Saved data entries:
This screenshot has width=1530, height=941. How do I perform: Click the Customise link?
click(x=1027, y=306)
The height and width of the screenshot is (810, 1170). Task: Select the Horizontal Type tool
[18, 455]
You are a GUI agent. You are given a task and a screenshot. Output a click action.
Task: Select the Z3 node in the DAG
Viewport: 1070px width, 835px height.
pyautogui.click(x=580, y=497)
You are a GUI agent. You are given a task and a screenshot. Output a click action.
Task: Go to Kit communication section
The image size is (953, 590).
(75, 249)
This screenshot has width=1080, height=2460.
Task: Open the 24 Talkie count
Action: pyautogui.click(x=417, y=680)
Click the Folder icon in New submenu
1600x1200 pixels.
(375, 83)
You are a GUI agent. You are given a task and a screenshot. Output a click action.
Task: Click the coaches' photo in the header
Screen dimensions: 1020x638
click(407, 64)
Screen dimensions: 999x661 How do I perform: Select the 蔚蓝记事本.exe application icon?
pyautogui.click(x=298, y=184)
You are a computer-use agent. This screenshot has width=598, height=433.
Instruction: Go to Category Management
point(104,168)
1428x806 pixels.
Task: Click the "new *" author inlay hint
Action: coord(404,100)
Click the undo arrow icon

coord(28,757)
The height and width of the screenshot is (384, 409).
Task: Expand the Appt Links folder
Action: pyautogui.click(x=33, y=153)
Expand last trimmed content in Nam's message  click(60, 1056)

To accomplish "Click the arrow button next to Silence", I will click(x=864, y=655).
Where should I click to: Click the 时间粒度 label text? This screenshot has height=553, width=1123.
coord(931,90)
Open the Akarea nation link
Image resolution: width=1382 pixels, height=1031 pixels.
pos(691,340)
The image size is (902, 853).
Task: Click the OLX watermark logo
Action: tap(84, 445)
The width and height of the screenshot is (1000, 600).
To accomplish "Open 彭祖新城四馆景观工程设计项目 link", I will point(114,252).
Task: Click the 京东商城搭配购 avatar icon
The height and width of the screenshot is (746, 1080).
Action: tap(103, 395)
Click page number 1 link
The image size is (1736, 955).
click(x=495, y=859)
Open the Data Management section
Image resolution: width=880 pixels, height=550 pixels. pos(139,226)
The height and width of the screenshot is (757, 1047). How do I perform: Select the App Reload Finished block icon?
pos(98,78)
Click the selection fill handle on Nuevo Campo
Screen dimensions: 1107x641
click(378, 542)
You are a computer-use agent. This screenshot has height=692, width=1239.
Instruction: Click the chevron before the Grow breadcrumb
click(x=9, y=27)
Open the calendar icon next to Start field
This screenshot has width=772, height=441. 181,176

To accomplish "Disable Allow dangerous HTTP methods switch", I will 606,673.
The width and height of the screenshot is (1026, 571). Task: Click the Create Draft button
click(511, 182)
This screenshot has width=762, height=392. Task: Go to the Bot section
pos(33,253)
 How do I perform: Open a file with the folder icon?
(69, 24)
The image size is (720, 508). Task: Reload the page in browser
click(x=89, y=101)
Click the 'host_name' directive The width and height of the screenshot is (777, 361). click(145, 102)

**Instructions for the task**
Starting at the first line of the records above, please copy each line exactly until you reach the line containing "Task: Go to Kit communication section". Include that line and stop there.

**Exercise answer**
This screenshot has width=1530, height=941. How do I perform: Click the Customise link?
click(x=1027, y=306)
The height and width of the screenshot is (810, 1170). Task: Select the Horizontal Type tool
[18, 455]
You are a GUI agent. You are given a task and a screenshot. Output a click action.
Task: Select the Z3 node in the DAG
Viewport: 1070px width, 835px height.
pyautogui.click(x=580, y=497)
You are a GUI agent. You are given a task and a screenshot. Output a click action.
Task: Go to Kit communication section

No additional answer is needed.